Los papelitos ministeriales
Francamente, la actual soberbia de Oddone me sorprendió. A menos que esté aburrido y quiera que lo echen…, el suyo parece un comentario extremadamente provocador, mostrando actitudes que antes no parecían comunes en él. ¿Qué es lo que cambió? Que en 2023 no era candidato a nada; que en noviembre de 2024 ya lo era para ocupar tan importante cargo, y que ahora nos habla ya sentado desde su nuevo y, acaso, cómodo sillón. Esos son los datos de la realidad.
Lo cierto es que, lamentablemente, una actitud como la suya no resulta extraña en la política uruguaya y vemos que no es patrimonio solo de los partidos tradicionales. Creo que así se le hace daño a nuestra democracia y al proyecto colectivo que han llevado adelante cientos de miles de frenteamplistas a lo largo de años. ¿Cuánto daño?

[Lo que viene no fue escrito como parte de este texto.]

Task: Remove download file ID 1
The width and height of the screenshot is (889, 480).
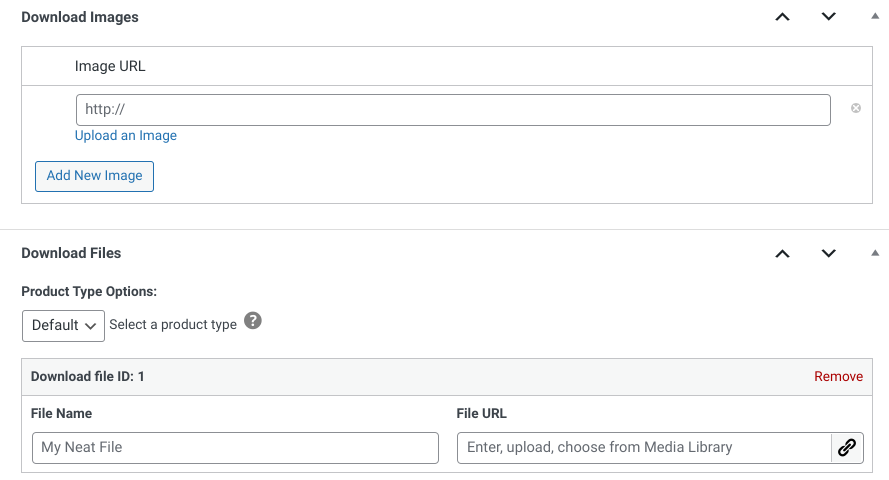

Creo que todavía no lo sabemos.
Con todo, lo peor es lo que Oddone parece querer demostrar y promover como resabio e indicación hacia adelante: que no existe otro horizonte para nuestro país que el de ver el paso de gobiernos, más o menos prometedores, que no se animan a intentar la concreción de cambios más o menos profundos y, por el contrario, surfean sin modificar la relación actual entre unos pocos poderosos y la inmensa mayoría de nuestro pueblo.

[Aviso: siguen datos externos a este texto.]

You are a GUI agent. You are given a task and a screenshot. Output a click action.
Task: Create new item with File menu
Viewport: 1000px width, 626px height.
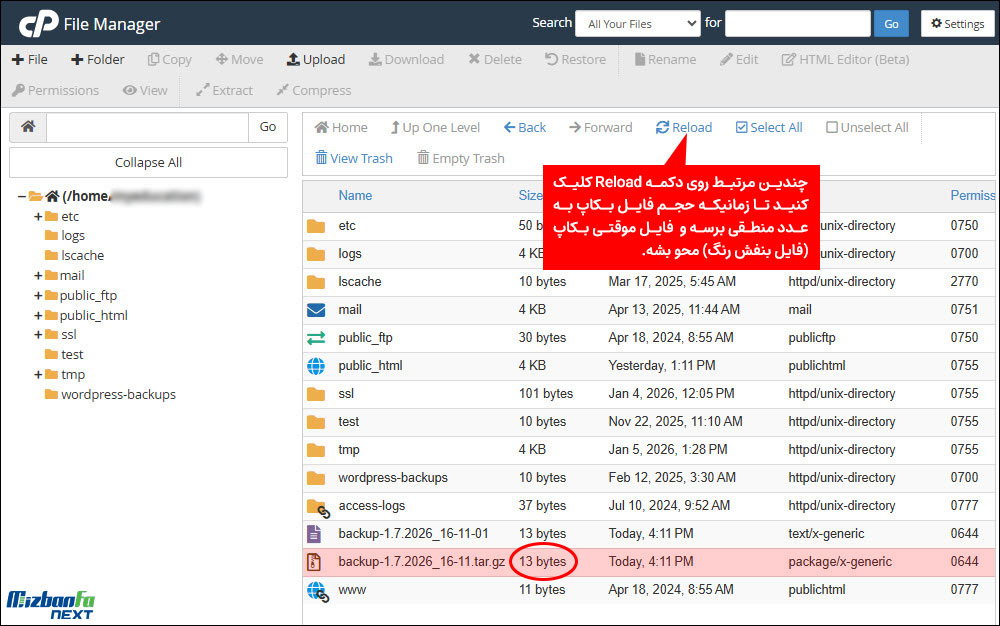(x=30, y=59)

Confiar en quienes debemos confiar
Afirmar, como Oddone lo hace, que determinadas cosas no se pueden hacer porque hay políticas sociales justas, porque terminan siendo «inconvenientes para el clima de inversiones –porque puedo perder inversores cuando los necesito–» es, por lo menos, cuestionable desde la izquierda. Olvida algo muy sencillo y esencial que ya Séneca el Joven nos lo enseñaba hace más de 20 siglos: que «las cosas son difíciles cuando no nos atrevemos a hacerlas».
Porque si, en vez de desoír las reales necesidades de nuestro pueblo en materia de jubilaciones y pensiones, se las escuchara y se optara por hacer todo lo necesario para satisfacerlas junto con el mismo pueblo, muy otro sería el cantar. Su cobertura se haría al fin verdaderamente universal, clausurando el creciente número de excluidos y excluidas actuales; se convertirían en verdaderamente suficientes sus prestaciones; se las finan|ciaría con profunda justicia, de tal modo que los dueños del capital dejen de tener exoneraciones injustificadas… y un largo etcétera.
A partir de ello sí se cumpliría al fin el objetivo de la seguridad social que desde su creación no es otro que la verdadera distribución de la riqueza: es decir, el dar a cada uno y cada una conforme a sus necesidades, y el recibir de cada uno según su capacidad contributiva cierta. Hay que hacerlo porque estamos hablando de un derecho humano fundamental con el que muchas veces se hacen gárgaras, pero no se actúa en consecuencia.
Si en lugar de este «no hacer olas» porque pueden afectar a los privilegiados de siempre, se eligiera apoyarse en las múltiples capacidades populares, actuando desde ellas sobre la realidad para modificarla profundamente, tal vez –como querían muy queridos como César Vallejo o Paco Espínola– podríamos encontrarnos con que un día estemos «desayunados todos», a partir de la solidaridad como causa y efecto de nuestras acciones colectivas e individuales. ¿O estoy muy equivocado?
Adolfo Bertoni es expresidente de la Asociación de Trabajadores de la Seguridad Social.